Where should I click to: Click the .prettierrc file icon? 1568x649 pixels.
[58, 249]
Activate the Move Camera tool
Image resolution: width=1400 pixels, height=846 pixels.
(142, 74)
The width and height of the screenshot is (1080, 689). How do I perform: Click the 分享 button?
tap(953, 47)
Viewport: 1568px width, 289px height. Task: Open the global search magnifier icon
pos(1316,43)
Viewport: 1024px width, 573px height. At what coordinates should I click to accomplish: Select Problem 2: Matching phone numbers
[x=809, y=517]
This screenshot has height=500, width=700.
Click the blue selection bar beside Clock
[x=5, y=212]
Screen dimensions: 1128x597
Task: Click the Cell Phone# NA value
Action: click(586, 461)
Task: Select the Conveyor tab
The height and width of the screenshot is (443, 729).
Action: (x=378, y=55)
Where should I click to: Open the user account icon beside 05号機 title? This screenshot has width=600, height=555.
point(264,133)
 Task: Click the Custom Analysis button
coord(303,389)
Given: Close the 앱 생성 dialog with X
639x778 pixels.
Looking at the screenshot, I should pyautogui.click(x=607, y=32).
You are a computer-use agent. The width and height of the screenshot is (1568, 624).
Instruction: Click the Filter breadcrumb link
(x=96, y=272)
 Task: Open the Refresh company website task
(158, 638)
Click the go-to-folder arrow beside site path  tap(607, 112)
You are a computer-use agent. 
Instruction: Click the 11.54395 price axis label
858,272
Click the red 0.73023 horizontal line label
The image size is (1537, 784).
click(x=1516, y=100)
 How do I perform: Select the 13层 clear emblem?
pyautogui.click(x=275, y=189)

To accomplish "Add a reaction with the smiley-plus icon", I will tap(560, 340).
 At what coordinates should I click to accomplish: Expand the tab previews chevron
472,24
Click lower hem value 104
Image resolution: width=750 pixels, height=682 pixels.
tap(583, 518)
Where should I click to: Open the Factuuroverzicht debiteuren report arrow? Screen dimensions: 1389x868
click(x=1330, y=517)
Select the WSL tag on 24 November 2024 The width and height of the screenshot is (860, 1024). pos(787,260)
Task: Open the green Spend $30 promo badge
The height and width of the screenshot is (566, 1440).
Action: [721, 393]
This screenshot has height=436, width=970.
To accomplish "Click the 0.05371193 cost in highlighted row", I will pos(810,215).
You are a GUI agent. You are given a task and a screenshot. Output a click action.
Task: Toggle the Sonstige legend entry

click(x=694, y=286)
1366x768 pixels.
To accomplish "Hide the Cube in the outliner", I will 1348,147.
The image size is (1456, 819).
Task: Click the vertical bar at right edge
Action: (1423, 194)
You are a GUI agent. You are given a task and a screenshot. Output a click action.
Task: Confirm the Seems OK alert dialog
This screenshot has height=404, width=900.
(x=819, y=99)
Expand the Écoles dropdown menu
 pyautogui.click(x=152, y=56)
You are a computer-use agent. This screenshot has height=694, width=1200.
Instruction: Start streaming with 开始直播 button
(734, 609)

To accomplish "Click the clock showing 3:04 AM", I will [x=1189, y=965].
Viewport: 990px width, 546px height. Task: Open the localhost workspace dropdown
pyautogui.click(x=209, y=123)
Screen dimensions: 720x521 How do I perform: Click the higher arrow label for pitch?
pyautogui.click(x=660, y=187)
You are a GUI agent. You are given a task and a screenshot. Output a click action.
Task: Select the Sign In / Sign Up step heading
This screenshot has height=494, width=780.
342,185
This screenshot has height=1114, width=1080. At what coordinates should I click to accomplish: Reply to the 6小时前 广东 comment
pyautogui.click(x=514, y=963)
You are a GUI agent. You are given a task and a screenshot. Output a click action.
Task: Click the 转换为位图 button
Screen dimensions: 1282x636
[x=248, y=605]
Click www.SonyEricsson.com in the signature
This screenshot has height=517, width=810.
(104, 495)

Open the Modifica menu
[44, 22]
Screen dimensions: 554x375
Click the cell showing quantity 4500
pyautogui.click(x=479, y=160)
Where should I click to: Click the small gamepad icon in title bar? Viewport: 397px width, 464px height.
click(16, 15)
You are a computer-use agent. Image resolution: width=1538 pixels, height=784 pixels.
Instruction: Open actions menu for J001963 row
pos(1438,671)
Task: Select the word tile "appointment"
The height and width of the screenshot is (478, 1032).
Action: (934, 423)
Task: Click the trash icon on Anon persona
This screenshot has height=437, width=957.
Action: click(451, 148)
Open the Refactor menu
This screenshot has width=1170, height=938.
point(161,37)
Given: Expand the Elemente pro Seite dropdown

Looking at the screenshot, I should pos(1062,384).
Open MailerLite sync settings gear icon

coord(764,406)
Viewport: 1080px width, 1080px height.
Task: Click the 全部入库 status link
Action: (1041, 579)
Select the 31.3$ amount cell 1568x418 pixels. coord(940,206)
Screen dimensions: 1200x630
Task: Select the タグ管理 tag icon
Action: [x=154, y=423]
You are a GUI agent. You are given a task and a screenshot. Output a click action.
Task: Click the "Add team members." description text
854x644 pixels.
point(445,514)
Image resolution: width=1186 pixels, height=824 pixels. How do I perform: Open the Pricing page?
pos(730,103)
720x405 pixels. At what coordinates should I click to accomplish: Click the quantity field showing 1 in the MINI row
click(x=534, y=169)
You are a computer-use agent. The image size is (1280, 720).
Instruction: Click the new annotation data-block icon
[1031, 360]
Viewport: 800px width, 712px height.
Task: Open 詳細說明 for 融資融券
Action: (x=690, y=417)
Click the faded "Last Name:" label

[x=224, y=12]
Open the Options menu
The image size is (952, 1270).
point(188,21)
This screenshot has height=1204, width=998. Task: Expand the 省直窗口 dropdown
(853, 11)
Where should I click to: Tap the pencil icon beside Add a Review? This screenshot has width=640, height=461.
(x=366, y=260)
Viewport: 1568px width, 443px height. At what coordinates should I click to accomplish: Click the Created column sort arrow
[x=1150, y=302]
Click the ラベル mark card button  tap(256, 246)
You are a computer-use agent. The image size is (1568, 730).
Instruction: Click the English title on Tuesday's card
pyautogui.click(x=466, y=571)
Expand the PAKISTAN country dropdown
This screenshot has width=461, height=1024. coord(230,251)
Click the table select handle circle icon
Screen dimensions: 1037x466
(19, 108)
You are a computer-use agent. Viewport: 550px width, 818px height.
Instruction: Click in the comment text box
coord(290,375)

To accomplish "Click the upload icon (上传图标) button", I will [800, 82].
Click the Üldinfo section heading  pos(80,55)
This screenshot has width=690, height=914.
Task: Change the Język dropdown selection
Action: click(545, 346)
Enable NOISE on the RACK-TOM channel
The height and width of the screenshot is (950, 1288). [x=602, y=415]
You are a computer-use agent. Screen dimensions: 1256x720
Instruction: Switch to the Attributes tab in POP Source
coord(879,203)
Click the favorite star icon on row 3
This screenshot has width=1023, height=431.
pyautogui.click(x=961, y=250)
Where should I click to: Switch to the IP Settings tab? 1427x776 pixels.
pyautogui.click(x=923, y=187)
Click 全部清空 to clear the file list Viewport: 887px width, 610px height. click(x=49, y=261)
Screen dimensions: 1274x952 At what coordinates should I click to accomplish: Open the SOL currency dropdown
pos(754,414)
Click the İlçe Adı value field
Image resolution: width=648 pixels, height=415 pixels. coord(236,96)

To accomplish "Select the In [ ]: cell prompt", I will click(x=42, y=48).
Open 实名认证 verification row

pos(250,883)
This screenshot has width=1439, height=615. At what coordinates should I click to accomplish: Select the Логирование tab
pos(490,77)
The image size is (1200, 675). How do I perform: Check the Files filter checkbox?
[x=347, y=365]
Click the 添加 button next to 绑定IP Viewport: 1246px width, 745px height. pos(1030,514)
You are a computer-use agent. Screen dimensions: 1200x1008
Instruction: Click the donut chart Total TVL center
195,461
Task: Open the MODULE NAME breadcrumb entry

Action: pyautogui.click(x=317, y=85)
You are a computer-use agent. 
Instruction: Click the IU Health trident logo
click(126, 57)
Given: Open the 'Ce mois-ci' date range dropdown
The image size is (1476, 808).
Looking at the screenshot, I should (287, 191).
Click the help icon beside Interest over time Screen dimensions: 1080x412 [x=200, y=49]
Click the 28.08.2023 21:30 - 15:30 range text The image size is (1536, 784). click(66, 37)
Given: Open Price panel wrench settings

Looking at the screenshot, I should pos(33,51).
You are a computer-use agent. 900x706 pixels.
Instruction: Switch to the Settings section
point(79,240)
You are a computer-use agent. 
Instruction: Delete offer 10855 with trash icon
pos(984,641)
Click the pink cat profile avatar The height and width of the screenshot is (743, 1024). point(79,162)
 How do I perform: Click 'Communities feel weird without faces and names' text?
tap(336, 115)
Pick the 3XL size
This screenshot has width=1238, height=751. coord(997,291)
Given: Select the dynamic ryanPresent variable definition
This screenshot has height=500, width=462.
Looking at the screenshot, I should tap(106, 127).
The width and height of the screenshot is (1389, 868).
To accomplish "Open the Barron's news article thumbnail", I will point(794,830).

= = = = =

» Problem details: Nothing but the lines holding the word "range" should be returned from the listing above.

» Exercise result:
Given: Open the 'Ce mois-ci' date range dropdown
Click the 28.08.2023 21:30 - 15:30 range text The image size is (1536, 784). click(66, 37)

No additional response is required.